December 14, 2016

Why is obvious crony statism referred to as crony capitalism?

Sir, I refer to Martin Wolf’s “Why Xi cannot succeed with his reforms” December 14.

In it, Wolf quotes the following from Minxin Pei’s “China’s Crony Capitalism”: “The emergence and entrenchment of crony capitalism in China’s political economy, in retrospect, is the logical outcome of Deng Xiaoping’s authoritarian model of economic modernisation… because elites in control of unconstrained power cannot resist using it to loot the wealth generated by economic growth.”

But “Capitalism” (at least according to Wikipedia), “is an economic system based on private ownership of the means of production and their operation for profit. Characteristics central to capitalism include private property, capital accumulation, wage labor, voluntary exchange, a price system, and competitive markets. In a capitalist market economy, decision-making and investment is determined by the owners of the factors of production in financial and capital markets, and prices and the distribution of goods are mainly determined by competition in the market.”

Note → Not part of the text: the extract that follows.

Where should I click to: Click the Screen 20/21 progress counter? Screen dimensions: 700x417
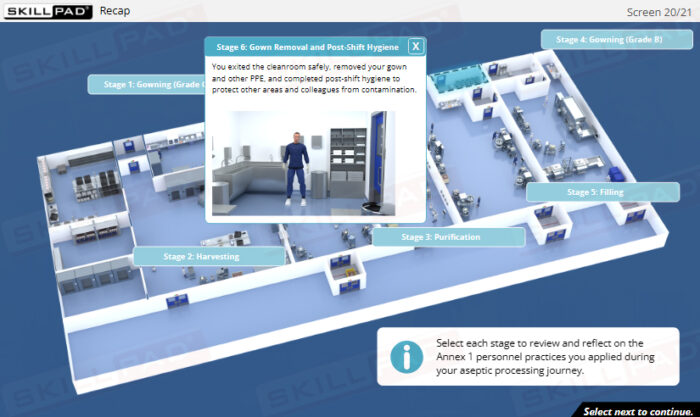pyautogui.click(x=658, y=12)
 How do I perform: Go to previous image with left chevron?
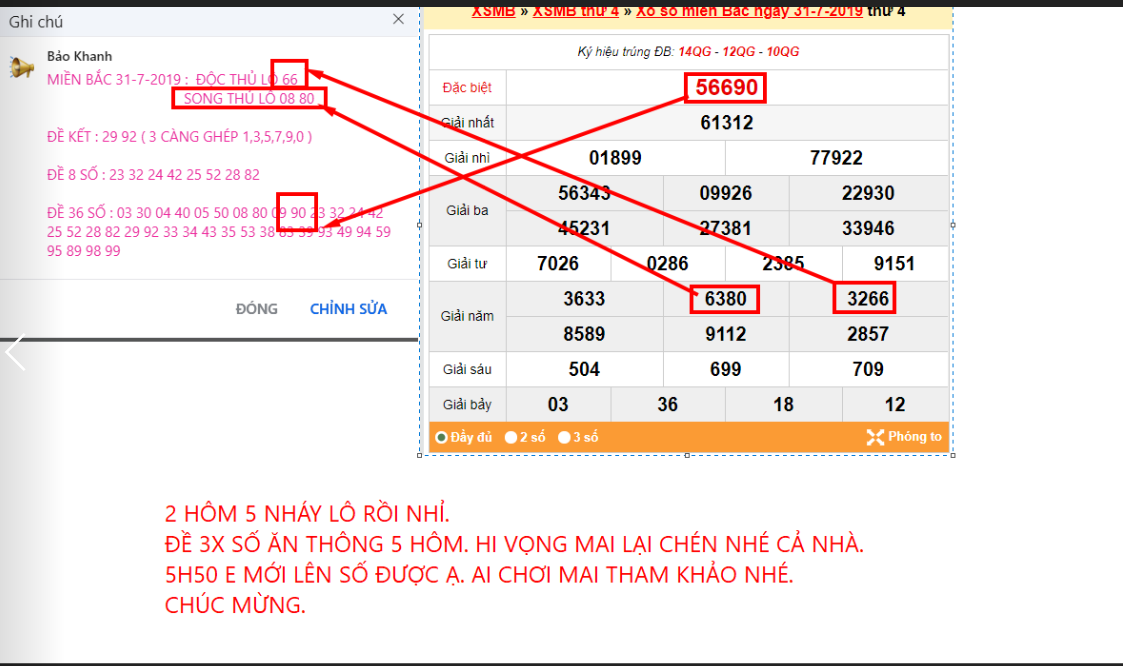tap(15, 353)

Sir, so why does it refer to “crony capitalism” when it is clearly much more a case of “crony statism”? Could it be that the “unconstrained power of the elites” also cover the terminology we are to use? Like for instance when references are made to our economies being under the yoke of “neo-liberalism”, all while bank regulators gladly risk-weigh Sovereigns with 0%, and We the People with 100%. Or like when intrusive and complex bank regulations are mentioned to have happened in a period of "deregulation".